[Python-ideas] isascii()/islatin1()/isbmp()

Terry Reedy tjreedy at udel.edu
Sun Jul 1 07:48:14 CEST 2012


On 6/30/2012 11:21 PM, Steven D'Aprano wrote:
> Terry Reedy wrote:
>> On 6/30/2012 8:59 PM, Steven D'Aprano wrote:
>
>>> I suggest that a better API would be a method that takes the name of an
>>> encoding (perhaps defaulting to 'ascii') and returns True|False:
>>>
>>> string.encodable(encoding='ascii') -> True|False
>>>
>>> Return True if string can be encoded using the named encoding, otherwise
>>> False.
>>
>> But then one might as well try the encoding and check for exception.
>> The point of the proposal is to avoid things like
>>
>> try:
>>   body = text.encode('ascii')
>>   header = 'ascii'  #abbreviating here
>> except UnicodeEncodeError:
>>   try:
>>     body = text.encode('latin1')
>>     header = 'latin1'
>>   except UnicodeEncodeError:
>>     body = text.encode('utf-8')
>>     header = 'utf-8'
>
> Right.

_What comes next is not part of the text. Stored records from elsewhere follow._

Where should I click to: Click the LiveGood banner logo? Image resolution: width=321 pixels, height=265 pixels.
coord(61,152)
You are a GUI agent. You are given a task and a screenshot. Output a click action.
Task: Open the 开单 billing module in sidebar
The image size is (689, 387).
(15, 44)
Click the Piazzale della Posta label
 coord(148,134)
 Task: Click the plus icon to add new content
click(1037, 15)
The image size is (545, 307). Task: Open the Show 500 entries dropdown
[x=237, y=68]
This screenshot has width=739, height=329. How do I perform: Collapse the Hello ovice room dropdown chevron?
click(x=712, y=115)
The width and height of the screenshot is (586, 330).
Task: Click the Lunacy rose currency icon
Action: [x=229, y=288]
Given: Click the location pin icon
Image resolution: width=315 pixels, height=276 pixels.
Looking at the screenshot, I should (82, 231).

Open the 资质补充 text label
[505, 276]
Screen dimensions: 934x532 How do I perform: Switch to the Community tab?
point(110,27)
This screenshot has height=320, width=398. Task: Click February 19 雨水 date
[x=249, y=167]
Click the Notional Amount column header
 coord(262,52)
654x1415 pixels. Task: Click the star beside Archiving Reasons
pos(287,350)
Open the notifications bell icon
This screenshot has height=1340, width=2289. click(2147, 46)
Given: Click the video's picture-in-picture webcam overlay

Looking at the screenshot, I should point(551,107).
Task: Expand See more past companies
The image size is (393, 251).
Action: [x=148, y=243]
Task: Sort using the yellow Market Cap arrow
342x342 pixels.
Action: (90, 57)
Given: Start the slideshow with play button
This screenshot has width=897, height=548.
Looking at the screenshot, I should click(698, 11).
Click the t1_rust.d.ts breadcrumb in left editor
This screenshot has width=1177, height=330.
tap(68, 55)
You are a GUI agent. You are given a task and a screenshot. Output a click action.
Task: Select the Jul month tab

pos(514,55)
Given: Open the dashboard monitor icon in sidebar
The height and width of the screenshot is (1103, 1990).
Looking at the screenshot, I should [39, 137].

And re-written with the hypothetical encodable method, you have
> the usual advantage of LBYL that it is slightly more concise:
>
> body = header = None
> for encoding in ('ascii', 'latin1', 'utf-8'):
>      if text.encodable(encoding):
>          body = text.encode(encoding)
>          header = encoding

But you are doing about half the work twice.


> instead of:
>
> body = header = None
> for encoding in ('ascii', 'latin1', 'utf-8'):
>      try:
>          body = text.encode(encoding)
>          header = encoding
>      except UnicodeEncodeError:
>          pass

> As for as expressibility goes, it is not much of an advantage. But:
>
> - if there are optimizations that apply to some encodings but not others,
>    the encodable method can take advantage of them without it being a
>    promise of the language;

It would be an optimization limited to a couple of encodings with 
CPython. Using it for cross-version code would be something like the 
trap of depending on the CPython optimization of repeated string 
concatenation.

> - it only adds a single string method (and presumably a single bytes
>    method, decodable) rather than a plethora of methods;

Decodable would always require a scan of the bytes. Might as well just 
decode and look for UnicodeDecodeError.

> So, I don't care much either way for a LBYL test, but if there is a good
> use case for such a test,

My claim is that there is only a good use case if it is O(1), which 
would only be a few cases on CPython.

> better for it to be a single method taking the
> encoding name rather than a multitude of tests, or exposing an
> implementation-specific value that the coder then has to interpret
> themselves.
>
> -1 on isascii, islatin1, isbmp

I do not see much of any use for isbmp. Maybe I missed something in the 
original post.

> -1 on exposing max_code_point

Jython and IronPython are stuck with the underlying platform 
implementations, which I believe are like the current semi-utf-16 narrow 
builds. So it would have to be a CPython-only attribute for now. (PyPy 
might consider adopting the new Unicode implementation someday too.)

> +0.5 on encodable

encodable would indirectly expose max_code_point since it would only be 
really useful and likely used when max_code_point was available and 
applicable. In other words, s.encodable('latin1') is equivalent to 
s.max_code_point == 255.

if isbmp *is* useful, I don't think it can be duplicated with 
.encodable. Python seems not to have a ucs-2 codec.